REQUIRED WORK: Lines before the one containing "Task: Click the USD currency label" in the records below are to be left out; that line and all after it, through the end, are to be retyped exactly.

-- DATA UNDER STUDY follows --

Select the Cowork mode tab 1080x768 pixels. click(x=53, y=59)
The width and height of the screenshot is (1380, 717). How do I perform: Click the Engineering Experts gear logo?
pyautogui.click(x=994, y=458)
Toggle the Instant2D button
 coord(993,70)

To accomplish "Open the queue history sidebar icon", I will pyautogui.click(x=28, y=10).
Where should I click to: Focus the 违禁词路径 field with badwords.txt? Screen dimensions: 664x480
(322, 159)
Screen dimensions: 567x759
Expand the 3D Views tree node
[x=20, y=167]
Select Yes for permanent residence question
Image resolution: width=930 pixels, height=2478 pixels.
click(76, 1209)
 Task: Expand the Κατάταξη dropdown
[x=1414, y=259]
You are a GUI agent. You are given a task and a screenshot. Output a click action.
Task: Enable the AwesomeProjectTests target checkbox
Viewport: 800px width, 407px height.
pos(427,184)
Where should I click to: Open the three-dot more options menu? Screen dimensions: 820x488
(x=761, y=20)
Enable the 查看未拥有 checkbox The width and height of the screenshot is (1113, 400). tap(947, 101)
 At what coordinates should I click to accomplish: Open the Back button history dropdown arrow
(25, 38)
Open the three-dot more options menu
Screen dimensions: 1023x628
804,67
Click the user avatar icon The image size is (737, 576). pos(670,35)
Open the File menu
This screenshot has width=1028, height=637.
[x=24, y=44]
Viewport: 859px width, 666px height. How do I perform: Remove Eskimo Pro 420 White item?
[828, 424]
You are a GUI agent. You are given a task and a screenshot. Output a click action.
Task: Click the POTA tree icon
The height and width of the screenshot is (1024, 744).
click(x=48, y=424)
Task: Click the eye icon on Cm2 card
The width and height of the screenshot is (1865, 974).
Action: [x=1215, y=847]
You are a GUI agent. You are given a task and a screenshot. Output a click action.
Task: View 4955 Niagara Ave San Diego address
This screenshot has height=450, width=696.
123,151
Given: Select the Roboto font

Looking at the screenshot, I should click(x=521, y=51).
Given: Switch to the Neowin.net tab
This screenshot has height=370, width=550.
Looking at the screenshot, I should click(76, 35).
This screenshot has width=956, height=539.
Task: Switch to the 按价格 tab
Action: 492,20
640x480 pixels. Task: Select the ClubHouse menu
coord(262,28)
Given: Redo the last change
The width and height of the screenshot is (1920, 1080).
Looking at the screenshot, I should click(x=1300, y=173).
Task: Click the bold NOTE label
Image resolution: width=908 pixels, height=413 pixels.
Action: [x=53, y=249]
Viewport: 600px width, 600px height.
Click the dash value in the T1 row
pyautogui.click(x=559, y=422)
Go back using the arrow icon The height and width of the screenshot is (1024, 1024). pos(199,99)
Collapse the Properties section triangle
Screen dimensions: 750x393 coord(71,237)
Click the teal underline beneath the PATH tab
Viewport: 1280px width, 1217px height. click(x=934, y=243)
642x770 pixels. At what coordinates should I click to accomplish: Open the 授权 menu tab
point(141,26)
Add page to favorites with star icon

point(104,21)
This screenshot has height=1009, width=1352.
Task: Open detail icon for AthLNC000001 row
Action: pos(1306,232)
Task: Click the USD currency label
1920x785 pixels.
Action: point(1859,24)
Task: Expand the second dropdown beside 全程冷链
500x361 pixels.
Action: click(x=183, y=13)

-- DATA UNDER STUDY concluded --

WRITTEN RESPONSE:
Task: Click the USD currency label
1920x785 pixels.
Action: point(1859,24)
Task: Expand the second dropdown beside 全程冷链
500x361 pixels.
Action: click(x=183, y=13)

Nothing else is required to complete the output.